MHB Inequation with just 3 solutions

[Vali]

I have the following function:
f: (0,infinity) -> R
f(x)=log_3(x) (the base is 3)
I need to find the number of "n" values ( n is a natural number except 0 N*) such that this inequation: f(n/x) >= 1 to have just 3 solutions in N*.
A. infinity
B. 6
C. 9
D. 26
E. 3 (correct answer)

 

[MarkFL]

Maybe I'm reading this wrong, but it looks to me like you need to count the number of natural numbers greater than \(3x\), which for any choice of \(x\) allowed, would be countably infinite.

 

[Vali]

Yes, I got the same result n>=3x
Maybe I wrote the sentence is a wrong way because I translated it from romanian.
I posted o picture below.
Exercise number 45.
The number of n values ( n natural ) for which the inequation f(n/x) >= 1 has exactly 3 solutions in N* is: ...

 

[topsquark]

I have the following function:
f: (0,infinity) -> R
f(x)=log_3(x) (the base is 3)
I need to find the number of "n" values ( n is a natural number except 0 N*) such that this inequation: f(n/x) >= 1 to have just 3 solutions in N*.
A. infinity
B. 6
C. 9
D. 26
E. 3 (correct answer)

This is a weird one. Here's my guess.
[math]log_3 \left ( \dfrac{n}{x} \right ) \geq 1[/math]

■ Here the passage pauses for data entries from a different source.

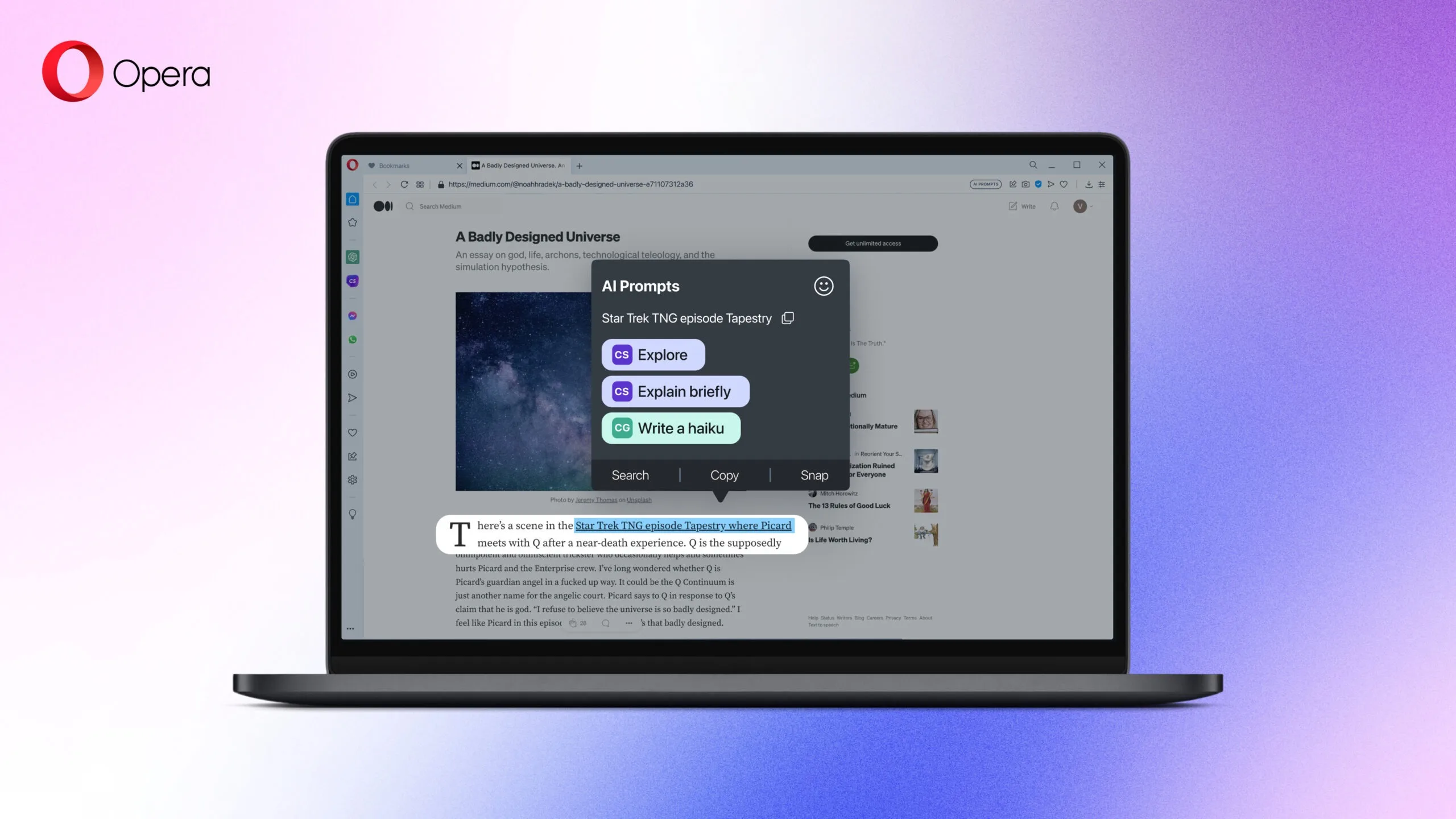Click the highlighted Star Trek TNG link
The width and height of the screenshot is (1456, 819).
(683, 525)
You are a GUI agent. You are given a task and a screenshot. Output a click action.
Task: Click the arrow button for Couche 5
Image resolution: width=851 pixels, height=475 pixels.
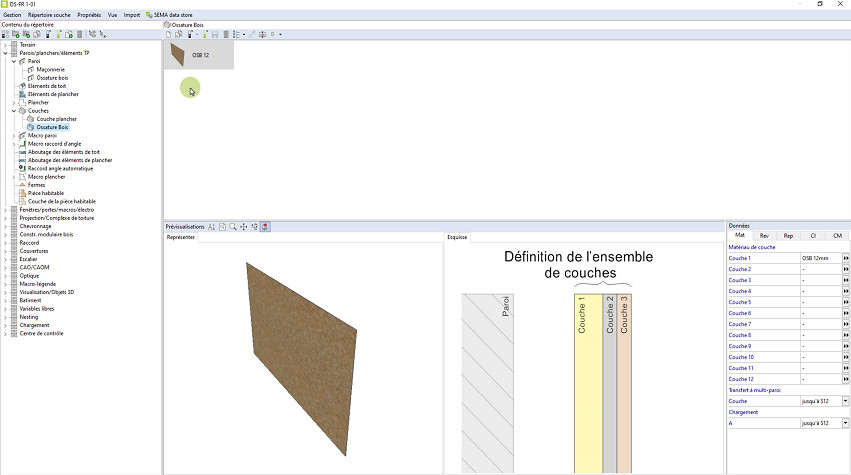click(845, 302)
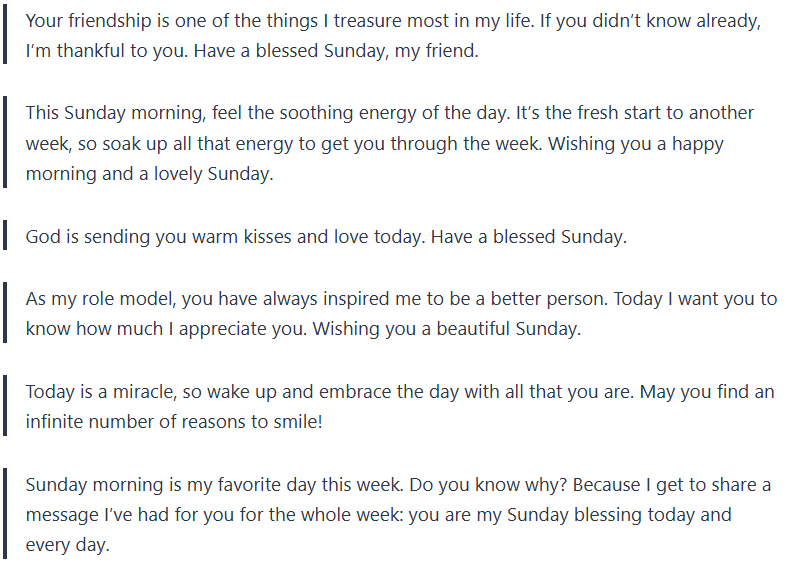Click the text "infinite number of reasons to smile!"

174,422
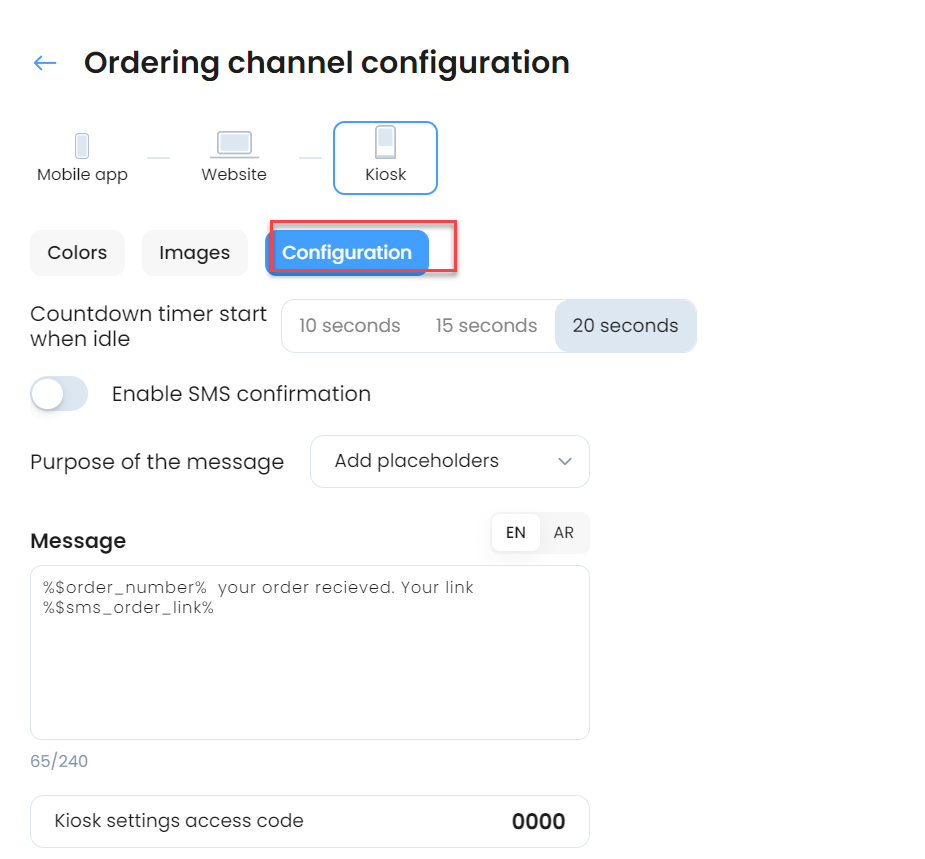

Since the log function is continuous we can take the exponent of base 3 on both sides:
[math]3^{ log_3 (n/x) } \geq 3^1[/math]

[math]\dfrac{n}{x} \geq 3[/math]

[math]n \geq 3x[/math]

So to have only 3 solutions, n = 3, gives us a domain for x as {1, 2, 3}.

-Dan

 

[Vali]

Thank you very much for the help :)